El Mal – Capítulo 12

Llevan unos minutos en silencio mientras el todoterreno se desplaza por la carretera oscura alumbrando con sus faros las líneas de la carretera y los arbustos dispersos que hay a los lados.

– La loca ésa me ha dado un mordisco tremendo – dice el conductor llevándose la mano con cuidado a la mejilla izquierda. Su compañero mira fijo al frente, ensimismado.
– Oye tío, ¿te encuentras bien? No hagas cosas raras que te juro por dios que vas abajo del coche ¿eh?

Su amigo gira la cabeza muy serio hacia él y sólo dice:

– Uhum.

El conductor presiente que algo no va bien, quizá lo que le ha contado de que estaba reteniendo a lo que fuera que se le ha metido dentro no era verdad, o quizá… Se queda petrificado durante una fracción de segundo, porque su amigo, o lo que era su amigo, ha movido el brazo izquierdo velozmente hacia él y le ha incrustado el dedo índice en el oído derecho tan profundamente que los nudillos le han golpeado el pómulo. En el segundo en el que eso sucede siente un dolor como nunca hubiera imaginado que podía sentir, el dolor le traspasa la cabeza, los ojos, la lengua, el cuello, el cuerpo entero está conectado con ese dolor inmenso. Al segundo siguiente sufre un espasmo que le hace estirar los brazos y las piernas como si tuvieran un resorte en las articulaciones. Eso hace que el todoterreno se desvíe de inmediato hacia la izquierda, cruzando el carril contrario y saliendo al campo por el que sólo un rato antes se salió el coche de la primera víctima del ser.
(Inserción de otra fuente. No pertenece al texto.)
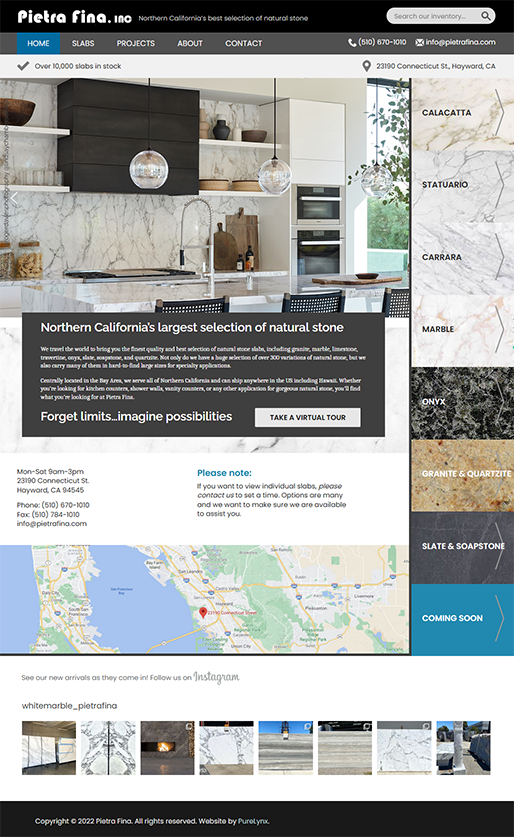Select the Contact menu item
This screenshot has width=514, height=837.
(x=243, y=43)
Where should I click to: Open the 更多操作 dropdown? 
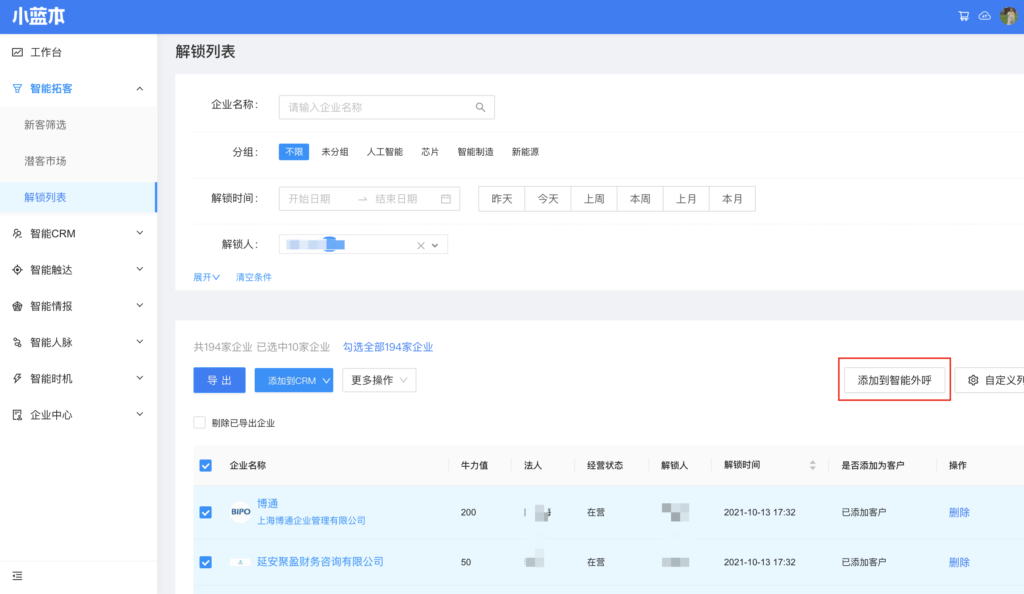coord(379,380)
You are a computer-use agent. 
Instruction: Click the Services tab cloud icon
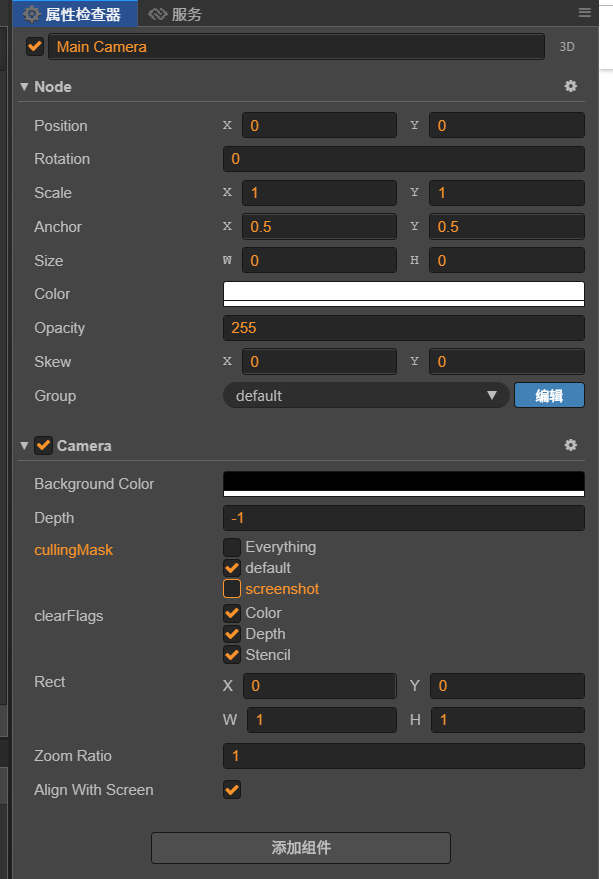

El vehículo no iba muy deprisa y, como tiene buena estabilidad, no llega a volcar, simplemente va pegando saltos sobre el accidentado terreno y, en una casualidad imposible, acaba chocando contra el coche que permanecía volcado tras el accidente anterior.

En la violencia del impacto el cuerpo del conductor, inconsciente desde unos segundos antes, y el cuerpo de la niña, intentan salir despedidos hacia adelante pero los cinturones de seguridad lo impiden. A la niña la amarraron con los tres cinturones del asiento trasero antes de ponerse en marcha. Saltan los airbags delanteros y entonces ocurre algo sorprendente, el cuerpo del muchacho que ahora es el huésped del ser se vuelve levemente incorpóreo y, en vez de quedar retenido por el cinturón y el airbag, se sale del coche atravesando el cojín blanco, el salpicadero que ahora está abierto y roto, el parabrisas rajado, y la parte delantera del vehículo. Después pasa a través del otro coche y termina revolcado por las hierbas y el suelo de tierra diez o quince metros más allá.

El ser en el interior mira la oscuridad de la noche a través del ventanuco de la mirada de su huésped y grita salvaje y agitadamente con algo parecido al placer. No sólo se ha deshecho de la mordaza que le había retenido durante un rato, sino que además se ha integrado de tal manera con el cuerpo del muchacho que ha conseguido traspasarle una de sus características, el volverse inmaterial.